#### BRIEF:
Report the number of lines in the data where the word "Hospital" appears, and add no other text.

________________________________________

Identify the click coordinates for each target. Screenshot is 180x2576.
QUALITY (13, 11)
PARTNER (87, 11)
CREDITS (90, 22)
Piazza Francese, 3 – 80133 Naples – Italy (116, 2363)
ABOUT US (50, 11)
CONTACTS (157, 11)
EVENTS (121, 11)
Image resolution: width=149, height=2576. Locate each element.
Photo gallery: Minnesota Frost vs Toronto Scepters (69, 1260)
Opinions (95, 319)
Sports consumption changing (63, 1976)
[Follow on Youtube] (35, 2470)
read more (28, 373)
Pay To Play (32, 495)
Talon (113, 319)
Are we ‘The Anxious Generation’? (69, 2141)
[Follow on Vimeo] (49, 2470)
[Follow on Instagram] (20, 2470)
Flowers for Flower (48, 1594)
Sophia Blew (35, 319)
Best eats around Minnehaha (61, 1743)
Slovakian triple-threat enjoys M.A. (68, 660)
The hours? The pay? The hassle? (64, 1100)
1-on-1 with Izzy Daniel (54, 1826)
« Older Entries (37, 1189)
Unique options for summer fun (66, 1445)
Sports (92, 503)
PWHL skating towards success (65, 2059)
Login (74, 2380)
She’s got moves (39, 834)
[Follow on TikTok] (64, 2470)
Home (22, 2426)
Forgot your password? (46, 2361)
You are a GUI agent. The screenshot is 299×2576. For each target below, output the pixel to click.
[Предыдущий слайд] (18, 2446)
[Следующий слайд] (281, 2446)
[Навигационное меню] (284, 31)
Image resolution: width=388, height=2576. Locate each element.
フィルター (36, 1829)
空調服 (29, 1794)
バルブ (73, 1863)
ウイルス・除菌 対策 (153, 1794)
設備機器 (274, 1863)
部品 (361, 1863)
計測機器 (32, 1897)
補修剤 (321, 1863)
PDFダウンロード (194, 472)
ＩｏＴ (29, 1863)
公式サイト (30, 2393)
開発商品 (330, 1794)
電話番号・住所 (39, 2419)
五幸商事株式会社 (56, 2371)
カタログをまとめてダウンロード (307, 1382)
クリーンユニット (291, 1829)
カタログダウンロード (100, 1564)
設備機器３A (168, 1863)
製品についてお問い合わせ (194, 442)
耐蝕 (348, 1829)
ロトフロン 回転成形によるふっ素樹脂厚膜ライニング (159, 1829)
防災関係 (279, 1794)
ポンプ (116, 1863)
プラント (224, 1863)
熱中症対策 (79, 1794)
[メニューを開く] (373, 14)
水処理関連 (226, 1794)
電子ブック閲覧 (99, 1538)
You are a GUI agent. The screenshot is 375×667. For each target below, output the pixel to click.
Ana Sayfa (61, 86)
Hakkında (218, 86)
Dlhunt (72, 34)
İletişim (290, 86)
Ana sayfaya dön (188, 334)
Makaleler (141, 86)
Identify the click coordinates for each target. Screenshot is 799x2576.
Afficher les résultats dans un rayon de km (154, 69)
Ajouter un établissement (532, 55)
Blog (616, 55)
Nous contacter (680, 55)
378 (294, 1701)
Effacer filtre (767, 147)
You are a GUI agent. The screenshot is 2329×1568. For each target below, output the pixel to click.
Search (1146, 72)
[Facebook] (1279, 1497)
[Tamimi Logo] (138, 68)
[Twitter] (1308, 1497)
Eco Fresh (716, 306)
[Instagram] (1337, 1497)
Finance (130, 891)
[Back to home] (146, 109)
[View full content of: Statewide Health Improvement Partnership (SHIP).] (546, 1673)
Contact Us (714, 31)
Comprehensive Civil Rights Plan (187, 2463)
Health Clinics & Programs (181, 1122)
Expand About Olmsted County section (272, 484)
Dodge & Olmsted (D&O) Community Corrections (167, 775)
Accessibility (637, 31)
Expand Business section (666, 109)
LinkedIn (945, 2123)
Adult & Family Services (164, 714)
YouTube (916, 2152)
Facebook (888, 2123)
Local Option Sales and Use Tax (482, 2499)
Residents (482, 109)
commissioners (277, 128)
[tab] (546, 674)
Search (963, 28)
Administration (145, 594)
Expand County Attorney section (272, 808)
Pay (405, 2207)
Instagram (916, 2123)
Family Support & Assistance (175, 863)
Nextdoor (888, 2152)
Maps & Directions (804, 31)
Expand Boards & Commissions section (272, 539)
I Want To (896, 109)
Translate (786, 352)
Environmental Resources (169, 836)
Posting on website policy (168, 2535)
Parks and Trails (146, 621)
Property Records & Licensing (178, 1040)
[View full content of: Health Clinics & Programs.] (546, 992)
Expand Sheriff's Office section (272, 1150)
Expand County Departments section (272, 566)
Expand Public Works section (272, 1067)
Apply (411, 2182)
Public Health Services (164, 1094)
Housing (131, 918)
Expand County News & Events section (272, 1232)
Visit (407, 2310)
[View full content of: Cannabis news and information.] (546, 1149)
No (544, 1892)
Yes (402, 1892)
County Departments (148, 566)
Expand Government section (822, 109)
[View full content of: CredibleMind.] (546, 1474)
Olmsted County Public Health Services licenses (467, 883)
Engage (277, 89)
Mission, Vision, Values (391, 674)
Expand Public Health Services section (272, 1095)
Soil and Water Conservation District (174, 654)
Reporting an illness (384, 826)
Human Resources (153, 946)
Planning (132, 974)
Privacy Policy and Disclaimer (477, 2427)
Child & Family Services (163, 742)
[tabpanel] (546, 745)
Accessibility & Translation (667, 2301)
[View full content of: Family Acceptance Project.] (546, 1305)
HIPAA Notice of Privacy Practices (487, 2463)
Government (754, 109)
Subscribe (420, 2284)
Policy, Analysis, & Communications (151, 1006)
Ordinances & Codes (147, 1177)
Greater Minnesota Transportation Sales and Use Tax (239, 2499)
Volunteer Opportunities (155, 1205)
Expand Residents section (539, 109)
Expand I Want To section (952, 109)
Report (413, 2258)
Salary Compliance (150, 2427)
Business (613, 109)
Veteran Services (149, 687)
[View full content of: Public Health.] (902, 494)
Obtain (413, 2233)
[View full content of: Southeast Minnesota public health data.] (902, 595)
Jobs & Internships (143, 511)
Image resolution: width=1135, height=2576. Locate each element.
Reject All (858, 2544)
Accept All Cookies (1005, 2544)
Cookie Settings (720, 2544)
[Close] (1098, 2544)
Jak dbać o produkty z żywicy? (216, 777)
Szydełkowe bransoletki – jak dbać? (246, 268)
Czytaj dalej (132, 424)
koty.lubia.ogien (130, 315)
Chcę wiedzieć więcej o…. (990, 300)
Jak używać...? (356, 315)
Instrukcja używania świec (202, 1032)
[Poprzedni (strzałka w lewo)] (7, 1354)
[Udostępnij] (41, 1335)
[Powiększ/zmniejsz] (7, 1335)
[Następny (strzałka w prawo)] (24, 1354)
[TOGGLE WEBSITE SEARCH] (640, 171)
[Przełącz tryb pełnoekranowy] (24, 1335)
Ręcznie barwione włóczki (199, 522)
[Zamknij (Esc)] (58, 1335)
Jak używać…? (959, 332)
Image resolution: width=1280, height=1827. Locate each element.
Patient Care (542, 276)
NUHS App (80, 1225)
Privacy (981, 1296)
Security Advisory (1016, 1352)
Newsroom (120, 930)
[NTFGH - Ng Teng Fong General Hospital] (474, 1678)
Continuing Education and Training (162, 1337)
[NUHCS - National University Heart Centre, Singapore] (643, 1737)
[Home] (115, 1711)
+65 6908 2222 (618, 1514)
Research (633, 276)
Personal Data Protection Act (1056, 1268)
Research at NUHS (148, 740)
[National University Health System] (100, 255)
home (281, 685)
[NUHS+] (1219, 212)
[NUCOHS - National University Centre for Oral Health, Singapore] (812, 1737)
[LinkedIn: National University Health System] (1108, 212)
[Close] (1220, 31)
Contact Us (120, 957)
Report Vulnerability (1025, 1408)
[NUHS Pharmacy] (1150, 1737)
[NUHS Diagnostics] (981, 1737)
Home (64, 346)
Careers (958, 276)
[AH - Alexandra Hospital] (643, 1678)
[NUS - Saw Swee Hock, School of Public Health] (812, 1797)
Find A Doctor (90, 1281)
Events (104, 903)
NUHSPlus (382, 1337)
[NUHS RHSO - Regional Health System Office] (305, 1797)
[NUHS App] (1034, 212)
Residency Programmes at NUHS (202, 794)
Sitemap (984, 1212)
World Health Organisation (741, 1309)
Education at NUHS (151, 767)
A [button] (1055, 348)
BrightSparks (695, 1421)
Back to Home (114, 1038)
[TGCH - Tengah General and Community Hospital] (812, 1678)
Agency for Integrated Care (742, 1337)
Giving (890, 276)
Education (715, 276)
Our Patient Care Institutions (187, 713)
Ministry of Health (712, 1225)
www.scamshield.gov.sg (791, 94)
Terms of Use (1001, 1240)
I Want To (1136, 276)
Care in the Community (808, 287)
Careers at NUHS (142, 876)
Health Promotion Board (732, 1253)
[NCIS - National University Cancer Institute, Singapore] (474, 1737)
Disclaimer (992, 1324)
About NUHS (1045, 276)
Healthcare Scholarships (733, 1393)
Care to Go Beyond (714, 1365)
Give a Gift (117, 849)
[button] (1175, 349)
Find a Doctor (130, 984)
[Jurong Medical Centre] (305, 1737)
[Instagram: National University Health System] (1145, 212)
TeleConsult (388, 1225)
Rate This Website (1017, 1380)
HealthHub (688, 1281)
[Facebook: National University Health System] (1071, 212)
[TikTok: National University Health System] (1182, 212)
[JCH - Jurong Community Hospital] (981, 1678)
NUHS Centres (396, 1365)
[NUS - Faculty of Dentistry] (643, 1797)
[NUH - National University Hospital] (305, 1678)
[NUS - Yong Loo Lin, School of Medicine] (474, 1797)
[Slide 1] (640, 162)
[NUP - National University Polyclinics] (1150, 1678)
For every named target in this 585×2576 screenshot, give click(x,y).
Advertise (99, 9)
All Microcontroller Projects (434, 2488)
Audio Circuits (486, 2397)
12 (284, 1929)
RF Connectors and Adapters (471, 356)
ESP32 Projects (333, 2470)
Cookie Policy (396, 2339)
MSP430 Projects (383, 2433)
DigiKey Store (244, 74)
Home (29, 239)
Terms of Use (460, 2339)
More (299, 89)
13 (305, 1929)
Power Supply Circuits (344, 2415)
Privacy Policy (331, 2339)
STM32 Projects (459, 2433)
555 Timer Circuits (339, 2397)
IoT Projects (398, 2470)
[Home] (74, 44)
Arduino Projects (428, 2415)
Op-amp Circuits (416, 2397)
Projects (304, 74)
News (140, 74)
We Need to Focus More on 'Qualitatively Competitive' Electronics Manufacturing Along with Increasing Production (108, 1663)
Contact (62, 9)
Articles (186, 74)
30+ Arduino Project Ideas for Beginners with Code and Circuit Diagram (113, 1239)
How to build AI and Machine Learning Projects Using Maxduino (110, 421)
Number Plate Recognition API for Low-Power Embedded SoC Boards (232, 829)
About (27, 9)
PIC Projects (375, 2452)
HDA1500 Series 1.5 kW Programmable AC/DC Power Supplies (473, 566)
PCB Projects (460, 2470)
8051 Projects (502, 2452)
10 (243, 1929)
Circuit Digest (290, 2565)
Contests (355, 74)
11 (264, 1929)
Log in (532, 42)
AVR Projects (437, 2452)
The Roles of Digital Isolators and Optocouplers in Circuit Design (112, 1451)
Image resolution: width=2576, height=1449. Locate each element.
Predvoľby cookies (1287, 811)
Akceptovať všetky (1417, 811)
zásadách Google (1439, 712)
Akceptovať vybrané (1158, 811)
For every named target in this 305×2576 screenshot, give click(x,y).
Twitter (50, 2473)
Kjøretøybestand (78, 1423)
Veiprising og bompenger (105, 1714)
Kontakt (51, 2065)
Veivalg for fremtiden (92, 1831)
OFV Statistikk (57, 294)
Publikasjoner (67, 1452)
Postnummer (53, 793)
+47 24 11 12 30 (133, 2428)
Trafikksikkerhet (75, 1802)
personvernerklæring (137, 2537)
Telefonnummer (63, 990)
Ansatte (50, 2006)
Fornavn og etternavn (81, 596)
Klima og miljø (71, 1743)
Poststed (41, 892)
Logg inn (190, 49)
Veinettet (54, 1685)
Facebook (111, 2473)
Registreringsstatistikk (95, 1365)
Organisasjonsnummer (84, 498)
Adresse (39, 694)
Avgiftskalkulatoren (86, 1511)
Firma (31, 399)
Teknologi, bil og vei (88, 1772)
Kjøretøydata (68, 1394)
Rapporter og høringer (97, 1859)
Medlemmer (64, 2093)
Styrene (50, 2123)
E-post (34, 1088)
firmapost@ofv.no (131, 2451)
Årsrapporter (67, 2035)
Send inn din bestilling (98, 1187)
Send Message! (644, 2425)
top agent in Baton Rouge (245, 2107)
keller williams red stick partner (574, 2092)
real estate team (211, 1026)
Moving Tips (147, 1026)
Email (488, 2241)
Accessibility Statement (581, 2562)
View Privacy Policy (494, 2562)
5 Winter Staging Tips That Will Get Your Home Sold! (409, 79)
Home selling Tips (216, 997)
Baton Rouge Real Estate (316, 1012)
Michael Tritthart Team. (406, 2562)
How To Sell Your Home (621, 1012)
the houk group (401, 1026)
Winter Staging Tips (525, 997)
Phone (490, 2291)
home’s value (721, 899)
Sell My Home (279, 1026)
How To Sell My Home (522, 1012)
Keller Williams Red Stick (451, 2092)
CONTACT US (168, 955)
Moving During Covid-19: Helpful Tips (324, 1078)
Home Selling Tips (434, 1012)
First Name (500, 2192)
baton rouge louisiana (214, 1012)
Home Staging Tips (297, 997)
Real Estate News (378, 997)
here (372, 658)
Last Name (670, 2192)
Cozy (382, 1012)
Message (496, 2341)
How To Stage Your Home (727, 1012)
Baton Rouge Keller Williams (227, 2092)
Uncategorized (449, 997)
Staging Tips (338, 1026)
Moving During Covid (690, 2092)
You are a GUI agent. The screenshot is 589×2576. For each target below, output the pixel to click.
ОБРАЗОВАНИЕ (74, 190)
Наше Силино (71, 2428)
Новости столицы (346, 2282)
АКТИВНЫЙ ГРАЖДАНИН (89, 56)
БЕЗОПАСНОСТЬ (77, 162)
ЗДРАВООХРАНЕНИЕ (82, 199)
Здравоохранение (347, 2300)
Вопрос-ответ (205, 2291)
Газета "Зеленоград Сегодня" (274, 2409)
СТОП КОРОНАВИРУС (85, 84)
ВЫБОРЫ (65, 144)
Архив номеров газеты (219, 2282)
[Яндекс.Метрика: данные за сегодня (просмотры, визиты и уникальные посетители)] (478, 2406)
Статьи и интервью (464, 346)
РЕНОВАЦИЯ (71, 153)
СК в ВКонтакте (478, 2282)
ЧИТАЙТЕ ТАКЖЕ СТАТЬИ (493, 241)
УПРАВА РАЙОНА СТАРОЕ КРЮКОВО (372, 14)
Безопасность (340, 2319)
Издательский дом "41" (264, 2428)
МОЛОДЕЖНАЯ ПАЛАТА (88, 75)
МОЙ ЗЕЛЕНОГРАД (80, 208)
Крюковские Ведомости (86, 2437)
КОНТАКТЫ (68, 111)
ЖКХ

________________________________________

#### REPLY:
5